• _What to do_:
Reproduce the entries from their first line up to and including the line with "Show the Pages". Leave out everything after it.
-=-=-
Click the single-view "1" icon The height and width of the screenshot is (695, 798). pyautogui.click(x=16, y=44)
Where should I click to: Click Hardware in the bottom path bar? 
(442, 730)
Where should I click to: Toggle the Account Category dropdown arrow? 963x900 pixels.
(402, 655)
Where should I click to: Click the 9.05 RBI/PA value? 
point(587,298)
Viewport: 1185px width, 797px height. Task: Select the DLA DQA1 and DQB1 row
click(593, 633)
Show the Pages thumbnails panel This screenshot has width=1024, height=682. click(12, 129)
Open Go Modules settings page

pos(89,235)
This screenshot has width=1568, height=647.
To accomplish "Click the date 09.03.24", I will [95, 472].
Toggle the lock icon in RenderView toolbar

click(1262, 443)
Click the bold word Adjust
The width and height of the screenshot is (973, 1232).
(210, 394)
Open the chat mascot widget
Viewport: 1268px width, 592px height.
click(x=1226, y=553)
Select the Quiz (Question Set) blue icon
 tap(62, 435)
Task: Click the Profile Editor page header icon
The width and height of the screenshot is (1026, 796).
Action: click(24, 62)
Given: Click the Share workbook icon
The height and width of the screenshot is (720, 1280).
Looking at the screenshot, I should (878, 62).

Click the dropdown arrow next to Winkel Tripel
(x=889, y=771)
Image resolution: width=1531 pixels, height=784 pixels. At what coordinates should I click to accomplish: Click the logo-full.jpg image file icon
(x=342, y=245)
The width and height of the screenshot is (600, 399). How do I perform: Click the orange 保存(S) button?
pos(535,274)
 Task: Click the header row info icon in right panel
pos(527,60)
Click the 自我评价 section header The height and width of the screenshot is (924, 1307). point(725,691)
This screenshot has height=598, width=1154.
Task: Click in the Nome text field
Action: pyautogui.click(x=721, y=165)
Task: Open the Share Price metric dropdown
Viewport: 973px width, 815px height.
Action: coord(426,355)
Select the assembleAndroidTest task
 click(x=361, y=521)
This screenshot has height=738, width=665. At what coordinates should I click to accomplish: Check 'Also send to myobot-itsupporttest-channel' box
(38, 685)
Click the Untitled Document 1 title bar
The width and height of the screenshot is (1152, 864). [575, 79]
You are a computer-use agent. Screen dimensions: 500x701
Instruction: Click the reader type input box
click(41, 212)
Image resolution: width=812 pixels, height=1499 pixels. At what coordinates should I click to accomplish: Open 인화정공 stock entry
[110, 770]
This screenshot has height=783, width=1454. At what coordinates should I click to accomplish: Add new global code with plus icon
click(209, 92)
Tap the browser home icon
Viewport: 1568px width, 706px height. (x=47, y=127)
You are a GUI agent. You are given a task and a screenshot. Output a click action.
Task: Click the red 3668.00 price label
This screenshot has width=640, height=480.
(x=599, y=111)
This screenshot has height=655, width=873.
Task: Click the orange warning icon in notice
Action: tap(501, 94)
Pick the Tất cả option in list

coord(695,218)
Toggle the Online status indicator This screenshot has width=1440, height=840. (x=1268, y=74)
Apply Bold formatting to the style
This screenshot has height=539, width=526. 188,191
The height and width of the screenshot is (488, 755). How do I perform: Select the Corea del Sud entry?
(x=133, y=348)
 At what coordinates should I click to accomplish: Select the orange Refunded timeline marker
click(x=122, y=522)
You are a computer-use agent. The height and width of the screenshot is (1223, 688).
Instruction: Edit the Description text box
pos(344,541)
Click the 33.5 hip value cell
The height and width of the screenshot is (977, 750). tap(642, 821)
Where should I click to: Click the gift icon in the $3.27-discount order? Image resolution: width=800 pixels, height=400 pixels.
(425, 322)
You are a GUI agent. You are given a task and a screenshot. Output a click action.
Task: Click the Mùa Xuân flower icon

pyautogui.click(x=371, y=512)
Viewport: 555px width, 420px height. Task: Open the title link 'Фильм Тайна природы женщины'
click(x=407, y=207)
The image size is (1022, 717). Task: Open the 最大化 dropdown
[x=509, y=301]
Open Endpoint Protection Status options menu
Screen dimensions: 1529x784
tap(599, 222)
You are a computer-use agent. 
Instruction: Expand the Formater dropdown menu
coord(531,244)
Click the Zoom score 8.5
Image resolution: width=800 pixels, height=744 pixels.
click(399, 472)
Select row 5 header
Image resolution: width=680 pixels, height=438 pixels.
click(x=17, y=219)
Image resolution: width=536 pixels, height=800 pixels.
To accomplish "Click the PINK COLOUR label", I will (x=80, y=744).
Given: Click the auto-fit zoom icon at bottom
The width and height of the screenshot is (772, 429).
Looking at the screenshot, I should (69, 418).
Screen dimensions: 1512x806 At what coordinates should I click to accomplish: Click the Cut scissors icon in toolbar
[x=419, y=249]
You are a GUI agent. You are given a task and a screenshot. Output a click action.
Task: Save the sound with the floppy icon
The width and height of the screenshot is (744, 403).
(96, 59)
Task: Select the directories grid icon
-=-=-
• _Result of this exercise_:
Click the single-view "1" icon The height and width of the screenshot is (695, 798). pyautogui.click(x=16, y=44)
Where should I click to: Click Hardware in the bottom path bar? 
(442, 730)
Where should I click to: Toggle the Account Category dropdown arrow? 963x900 pixels.
(402, 655)
Where should I click to: Click the 9.05 RBI/PA value? 
point(587,298)
Viewport: 1185px width, 797px height. Task: Select the DLA DQA1 and DQB1 row
click(593, 633)
Show the Pages thumbnails panel This screenshot has width=1024, height=682. click(12, 129)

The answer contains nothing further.